> _The task_: I would like you to restate each record word for word.
——
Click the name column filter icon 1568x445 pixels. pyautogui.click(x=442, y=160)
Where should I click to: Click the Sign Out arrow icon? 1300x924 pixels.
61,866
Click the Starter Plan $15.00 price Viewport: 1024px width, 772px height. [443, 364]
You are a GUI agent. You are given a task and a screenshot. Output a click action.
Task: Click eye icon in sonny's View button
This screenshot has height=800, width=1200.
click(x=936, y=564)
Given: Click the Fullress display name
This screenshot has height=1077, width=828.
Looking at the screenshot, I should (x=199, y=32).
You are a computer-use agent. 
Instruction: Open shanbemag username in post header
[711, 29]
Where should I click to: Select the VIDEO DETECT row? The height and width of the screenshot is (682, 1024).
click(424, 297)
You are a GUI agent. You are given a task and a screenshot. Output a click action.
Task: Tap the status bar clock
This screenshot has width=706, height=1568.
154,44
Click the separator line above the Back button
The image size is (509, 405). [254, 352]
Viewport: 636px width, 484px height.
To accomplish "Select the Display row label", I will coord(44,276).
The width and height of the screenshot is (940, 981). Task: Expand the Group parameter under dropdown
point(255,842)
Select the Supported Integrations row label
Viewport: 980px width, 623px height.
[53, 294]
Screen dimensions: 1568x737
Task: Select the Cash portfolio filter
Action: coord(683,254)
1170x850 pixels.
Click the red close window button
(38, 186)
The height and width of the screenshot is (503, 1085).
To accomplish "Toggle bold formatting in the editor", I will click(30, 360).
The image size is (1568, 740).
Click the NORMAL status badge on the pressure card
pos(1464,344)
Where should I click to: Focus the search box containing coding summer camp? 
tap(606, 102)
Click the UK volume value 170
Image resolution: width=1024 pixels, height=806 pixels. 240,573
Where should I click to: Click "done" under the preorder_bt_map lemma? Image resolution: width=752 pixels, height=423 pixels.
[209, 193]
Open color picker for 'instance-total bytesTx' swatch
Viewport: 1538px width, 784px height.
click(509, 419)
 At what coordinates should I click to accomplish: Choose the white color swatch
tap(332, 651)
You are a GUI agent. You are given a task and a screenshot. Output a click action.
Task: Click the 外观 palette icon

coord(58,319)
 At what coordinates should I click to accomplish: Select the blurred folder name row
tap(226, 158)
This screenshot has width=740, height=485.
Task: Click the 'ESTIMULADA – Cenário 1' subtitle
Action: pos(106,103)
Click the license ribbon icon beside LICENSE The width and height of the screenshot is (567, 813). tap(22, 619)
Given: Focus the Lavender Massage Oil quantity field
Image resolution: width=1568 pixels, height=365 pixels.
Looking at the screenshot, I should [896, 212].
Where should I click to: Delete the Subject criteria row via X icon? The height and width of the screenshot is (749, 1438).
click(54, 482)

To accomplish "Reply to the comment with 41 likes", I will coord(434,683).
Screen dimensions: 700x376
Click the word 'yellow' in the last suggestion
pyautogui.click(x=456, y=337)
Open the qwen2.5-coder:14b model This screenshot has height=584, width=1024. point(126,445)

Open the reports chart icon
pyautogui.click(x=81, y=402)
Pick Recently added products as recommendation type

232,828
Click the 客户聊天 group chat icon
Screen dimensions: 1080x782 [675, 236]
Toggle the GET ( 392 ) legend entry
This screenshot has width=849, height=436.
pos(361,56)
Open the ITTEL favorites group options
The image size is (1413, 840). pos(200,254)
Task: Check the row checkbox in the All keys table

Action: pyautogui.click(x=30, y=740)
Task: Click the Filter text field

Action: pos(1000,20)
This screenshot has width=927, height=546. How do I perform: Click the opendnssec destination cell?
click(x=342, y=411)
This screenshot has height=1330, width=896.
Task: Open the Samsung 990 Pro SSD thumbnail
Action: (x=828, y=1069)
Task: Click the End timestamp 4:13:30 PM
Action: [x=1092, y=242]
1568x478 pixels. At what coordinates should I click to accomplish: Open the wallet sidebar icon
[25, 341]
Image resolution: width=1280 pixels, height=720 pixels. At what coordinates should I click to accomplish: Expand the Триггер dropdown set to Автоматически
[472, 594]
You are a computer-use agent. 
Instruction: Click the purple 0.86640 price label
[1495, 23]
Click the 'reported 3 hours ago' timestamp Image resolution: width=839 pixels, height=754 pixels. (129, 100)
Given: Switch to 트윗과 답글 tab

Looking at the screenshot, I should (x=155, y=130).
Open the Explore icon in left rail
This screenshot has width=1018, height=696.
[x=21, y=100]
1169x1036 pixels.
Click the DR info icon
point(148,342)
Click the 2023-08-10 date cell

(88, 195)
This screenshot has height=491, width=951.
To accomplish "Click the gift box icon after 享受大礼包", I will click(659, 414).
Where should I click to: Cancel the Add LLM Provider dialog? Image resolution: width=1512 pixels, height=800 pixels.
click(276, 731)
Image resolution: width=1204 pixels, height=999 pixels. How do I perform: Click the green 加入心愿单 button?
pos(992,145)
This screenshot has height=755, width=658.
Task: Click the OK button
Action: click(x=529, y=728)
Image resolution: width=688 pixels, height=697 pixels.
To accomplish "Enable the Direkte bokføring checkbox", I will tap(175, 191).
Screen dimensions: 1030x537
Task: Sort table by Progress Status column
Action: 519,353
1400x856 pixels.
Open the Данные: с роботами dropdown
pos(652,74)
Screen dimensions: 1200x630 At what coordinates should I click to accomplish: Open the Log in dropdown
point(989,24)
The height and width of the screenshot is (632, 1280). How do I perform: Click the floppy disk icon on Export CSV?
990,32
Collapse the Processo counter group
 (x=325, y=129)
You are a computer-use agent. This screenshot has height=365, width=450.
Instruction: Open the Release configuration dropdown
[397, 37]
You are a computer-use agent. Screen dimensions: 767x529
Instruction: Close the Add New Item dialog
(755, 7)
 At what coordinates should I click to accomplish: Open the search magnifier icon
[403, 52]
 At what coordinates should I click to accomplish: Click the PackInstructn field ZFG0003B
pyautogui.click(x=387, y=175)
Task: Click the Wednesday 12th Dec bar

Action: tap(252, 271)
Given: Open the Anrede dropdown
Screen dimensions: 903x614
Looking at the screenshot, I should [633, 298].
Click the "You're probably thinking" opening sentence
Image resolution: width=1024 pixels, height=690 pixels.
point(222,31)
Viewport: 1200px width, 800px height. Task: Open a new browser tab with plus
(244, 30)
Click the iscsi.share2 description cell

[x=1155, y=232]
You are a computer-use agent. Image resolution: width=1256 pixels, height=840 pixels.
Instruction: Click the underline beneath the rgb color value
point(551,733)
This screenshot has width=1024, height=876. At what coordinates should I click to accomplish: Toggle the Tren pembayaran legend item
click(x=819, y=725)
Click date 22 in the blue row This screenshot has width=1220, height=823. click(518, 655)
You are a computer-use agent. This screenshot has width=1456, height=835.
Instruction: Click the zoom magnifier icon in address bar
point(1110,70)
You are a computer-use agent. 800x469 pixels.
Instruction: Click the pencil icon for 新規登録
——
> _Your response_:
Click the name column filter icon 1568x445 pixels. pyautogui.click(x=442, y=160)
Where should I click to: Click the Sign Out arrow icon? 1300x924 pixels.
61,866
Click the Starter Plan $15.00 price Viewport: 1024px width, 772px height. [443, 364]
You are a GUI agent. You are given a task and a screenshot. Output a click action.
Task: Click eye icon in sonny's View button
This screenshot has height=800, width=1200.
click(x=936, y=564)
Given: Click the Fullress display name
This screenshot has height=1077, width=828.
Looking at the screenshot, I should (x=199, y=32).
You are a computer-use agent. 
Instruction: Open shanbemag username in post header
[711, 29]
Where should I click to: Select the VIDEO DETECT row? The height and width of the screenshot is (682, 1024).
click(424, 297)
You are a GUI agent. You are given a task and a screenshot. Output a click action.
Task: Tap the status bar clock
This screenshot has width=706, height=1568.
154,44
Click the separator line above the Back button
The image size is (509, 405). [254, 352]
Viewport: 636px width, 484px height.
To accomplish "Select the Display row label", I will coord(44,276).
The width and height of the screenshot is (940, 981). Task: Expand the Group parameter under dropdown
point(255,842)
Select the Supported Integrations row label
Viewport: 980px width, 623px height.
[53, 294]
Screen dimensions: 1568x737
Task: Select the Cash portfolio filter
Action: coord(683,254)
1170x850 pixels.
Click the red close window button
(38, 186)
The height and width of the screenshot is (503, 1085).
To accomplish "Toggle bold formatting in the editor", I will click(30, 360).
The image size is (1568, 740).
Click the NORMAL status badge on the pressure card
pos(1464,344)
Where should I click to: Focus the search box containing coding summer camp? 
tap(606, 102)
Click the UK volume value 170
Image resolution: width=1024 pixels, height=806 pixels. 240,573
Where should I click to: Click "done" under the preorder_bt_map lemma? Image resolution: width=752 pixels, height=423 pixels.
[209, 193]
Open color picker for 'instance-total bytesTx' swatch
Viewport: 1538px width, 784px height.
click(509, 419)
 At what coordinates should I click to accomplish: Choose the white color swatch
tap(332, 651)
You are a GUI agent. You are given a task and a screenshot. Output a click action.
Task: Click the 外观 palette icon

coord(58,319)
 At what coordinates should I click to accomplish: Select the blurred folder name row
tap(226, 158)
This screenshot has width=740, height=485.
Task: Click the 'ESTIMULADA – Cenário 1' subtitle
Action: pos(106,103)
Click the license ribbon icon beside LICENSE The width and height of the screenshot is (567, 813). tap(22, 619)
Given: Focus the Lavender Massage Oil quantity field
Image resolution: width=1568 pixels, height=365 pixels.
Looking at the screenshot, I should [896, 212].
Where should I click to: Delete the Subject criteria row via X icon? The height and width of the screenshot is (749, 1438).
click(54, 482)

To accomplish "Reply to the comment with 41 likes", I will coord(434,683).
Screen dimensions: 700x376
Click the word 'yellow' in the last suggestion
pyautogui.click(x=456, y=337)
Open the qwen2.5-coder:14b model This screenshot has height=584, width=1024. point(126,445)

Open the reports chart icon
pyautogui.click(x=81, y=402)
Pick Recently added products as recommendation type

232,828
Click the 客户聊天 group chat icon
Screen dimensions: 1080x782 [675, 236]
Toggle the GET ( 392 ) legend entry
This screenshot has width=849, height=436.
pos(361,56)
Open the ITTEL favorites group options
The image size is (1413, 840). pos(200,254)
Task: Check the row checkbox in the All keys table

Action: pyautogui.click(x=30, y=740)
Task: Click the Filter text field

Action: pos(1000,20)
This screenshot has width=927, height=546. How do I perform: Click the opendnssec destination cell?
click(x=342, y=411)
This screenshot has height=1330, width=896.
Task: Open the Samsung 990 Pro SSD thumbnail
Action: (x=828, y=1069)
Task: Click the End timestamp 4:13:30 PM
Action: [x=1092, y=242]
1568x478 pixels. At what coordinates should I click to accomplish: Open the wallet sidebar icon
[25, 341]
Image resolution: width=1280 pixels, height=720 pixels. At what coordinates should I click to accomplish: Expand the Триггер dropdown set to Автоматически
[472, 594]
You are a computer-use agent. 
Instruction: Click the purple 0.86640 price label
[1495, 23]
Click the 'reported 3 hours ago' timestamp Image resolution: width=839 pixels, height=754 pixels. (129, 100)
Given: Switch to 트윗과 답글 tab

Looking at the screenshot, I should (x=155, y=130).
Open the Explore icon in left rail
This screenshot has width=1018, height=696.
[x=21, y=100]
1169x1036 pixels.
Click the DR info icon
point(148,342)
Click the 2023-08-10 date cell

(88, 195)
This screenshot has height=491, width=951.
To accomplish "Click the gift box icon after 享受大礼包", I will click(659, 414).
Where should I click to: Cancel the Add LLM Provider dialog? Image resolution: width=1512 pixels, height=800 pixels.
click(276, 731)
Image resolution: width=1204 pixels, height=999 pixels. How do I perform: Click the green 加入心愿单 button?
pos(992,145)
This screenshot has height=755, width=658.
Task: Click the OK button
Action: click(x=529, y=728)
Image resolution: width=688 pixels, height=697 pixels.
To accomplish "Enable the Direkte bokføring checkbox", I will tap(175, 191).
Screen dimensions: 1030x537
Task: Sort table by Progress Status column
Action: 519,353
1400x856 pixels.
Open the Данные: с роботами dropdown
pos(652,74)
Screen dimensions: 1200x630 At what coordinates should I click to accomplish: Open the Log in dropdown
point(989,24)
The height and width of the screenshot is (632, 1280). How do I perform: Click the floppy disk icon on Export CSV?
990,32
Collapse the Processo counter group
 (x=325, y=129)
You are a computer-use agent. This screenshot has height=365, width=450.
Instruction: Open the Release configuration dropdown
[397, 37]
You are a computer-use agent. Screen dimensions: 767x529
Instruction: Close the Add New Item dialog
(755, 7)
 At what coordinates should I click to accomplish: Open the search magnifier icon
[403, 52]
 At what coordinates should I click to accomplish: Click the PackInstructn field ZFG0003B
pyautogui.click(x=387, y=175)
Task: Click the Wednesday 12th Dec bar

Action: tap(252, 271)
Given: Open the Anrede dropdown
Screen dimensions: 903x614
Looking at the screenshot, I should [633, 298].
Click the "You're probably thinking" opening sentence
Image resolution: width=1024 pixels, height=690 pixels.
point(222,31)
Viewport: 1200px width, 800px height. Task: Open a new browser tab with plus
(244, 30)
Click the iscsi.share2 description cell

[x=1155, y=232]
You are a computer-use agent. Image resolution: width=1256 pixels, height=840 pixels.
Instruction: Click the underline beneath the rgb color value
point(551,733)
This screenshot has width=1024, height=876. At what coordinates should I click to accomplish: Toggle the Tren pembayaran legend item
click(x=819, y=725)
Click date 22 in the blue row This screenshot has width=1220, height=823. click(518, 655)
You are a computer-use agent. This screenshot has width=1456, height=835.
Instruction: Click the zoom magnifier icon in address bar
point(1110,70)
You are a computer-use agent. 800x469 pixels.
Instruction: Click the pencil icon for 新規登録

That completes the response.